The use of Ketogenic diets (high fats/low carbs), in prevention or in treatment of cancer is supported by our present hypothesis due to the following reasons:

1)         High carbohydrate diets cause greater sympathetic nervous system activation while fat ingestion does not result in any appreciable changes;[20]

2)         High carbohydrate diets may increase significantly the activity of serum lactate;[21]

3)         The Ingestion of monosaccharides (simple sugars like glucose, fructose and galactose) may have the effect to raise blood lactic acid with this increase being most marked and lasting longest after fructose, that is largely used today as sweetener in soft drinks, fruit punches, pastries and processed foods.[22,23]

Melanie Schmidt and colleagues, in their clinical study about ketogenic diet from 2011,[24] share with us some old but important information about carbohydrates and cancer:
“Since 1885, when E Freund observed that patients with malignant disease can develop spontaneous hyperglycaemia, there has been episodic interest in the association of the altered glucose metabolism with the path of nutrition and neoplasia in man. As early as 1924, Händel and Tadeuma summarized the findings in those days as: ‘a diet rich in carbohydrates has a pronounced stimulating impact on tumour growth’.”

Therefore, according our hypothesis, high carbohydrate diets and simple sugars may represent potential risk factors for cancer.

Cardiac Glycosides: The Fundamental Drugs Against Cancer

Studies using cardiac glycosides like digitalis, an old heart drug, have shown properties of induction of apoptosis and inhibition of proliferation of cancer cells. The use of cardiac glycosides also resulted in a large reduction in mortality of cancer in patients taking these drugs when given at low concentration doses.

In our view the beneficial use of cardiac glycosides in prevention or in therapy of cancer is derived from their neuro-hormonal effects through the inhibition of the sympathetic nervous system and by strengthening the parasympathetic system, avoiding in this way a raise in catecholamine release and acceleration of glycolysis metabolism, therefore, reducing lactate production. [25]

Dedication

I dedicate this paper to my friend Prof Dr Paul J. Rosch, Chairman of the Board at the American Institute of Stress. Paul Rosch is one of my great mentors in medical science and who brought knowledge, advices and inspiration to our researches on the link stress and lactate leading to cancer.

**INFORMATION PROVIDED**

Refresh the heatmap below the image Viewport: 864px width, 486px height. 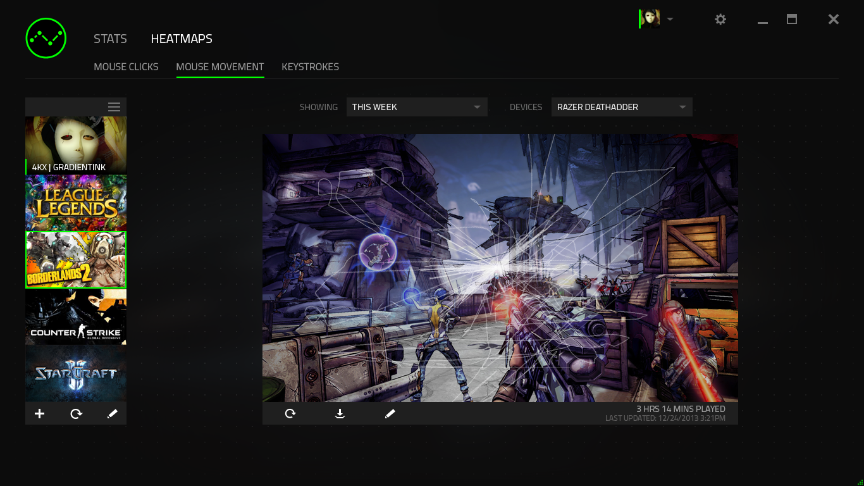pyautogui.click(x=290, y=414)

**WORK INSTRUCTION**
Set down the portion of the passage on diet, lactate, and cancer starting with "Cardiac Glycosides: The" and going on through "low concentration doses.", word for word. The material above has no part in this work.

**RESPONSE TO THIS TASK**
Cardiac Glycosides: The Fundamental Drugs Against Cancer

Studies using cardiac glycosides like digitalis, an old heart drug, have shown properties of induction of apoptosis and inhibition of proliferation of cancer cells. The use of cardiac glycosides also resulted in a large reduction in mortality of cancer in patients taking these drugs when given at low concentration doses.